I love the shape of words when they are under the spell of a poet. Every word fights for its place on the page and only the most potent survive. Perhaps better than reading poetry, though, is hearing it performed. There is passion in its delivery; rhythm and reason and life transferred directly from the poet’s body unto their congregation.
Good poetry conveys visceral knowledge that we all share deep down whether we realise it or not. It summons something common to have yet rare to behold, and teases it up towards the surface. It taps into a stream most of us have paved over with asphalt, and brings forth the purity of spring water. The taste will be bitter for some, but that’s on us and our tainted expectations of what truth should taste like. Extreme impacts like violence and drugs are as much a part of the human experience as love and security.

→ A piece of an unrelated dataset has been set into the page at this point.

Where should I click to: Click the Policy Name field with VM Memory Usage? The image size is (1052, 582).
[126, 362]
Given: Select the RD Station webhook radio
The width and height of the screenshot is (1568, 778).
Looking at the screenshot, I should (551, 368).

I used to write poetry to explore things I could understand in no other terms. I mythologised myself. Put my deepest feelings into symbol and code. And only my mind was the key that would translate the true meaning. My rhythm and reason and life. I made only one copy of each poem, typed out on an old-fashioned typewriter complete with overtyped errors and emphasis thumped into the paper by my strongest fingertips. Those poems were stolen one day, by a man who wanted my heart in a box. Perhaps, in a sense, he got what he craved.
I wonder, do poems expire? Once on paper in their complete form do they begin to rot without the vital life force of their creators’ key? Perhaps that’s why so many great works are printed on limited runs and cannot always be bought via the usual channels. Perhaps the words leave the pages behind and sink back into the ground, dissolving completely: eternally free now their job is done. Or perhaps they live on in their human hosts, kept close to the chest, ready to re-emerge in alternative configurations in some other place and time.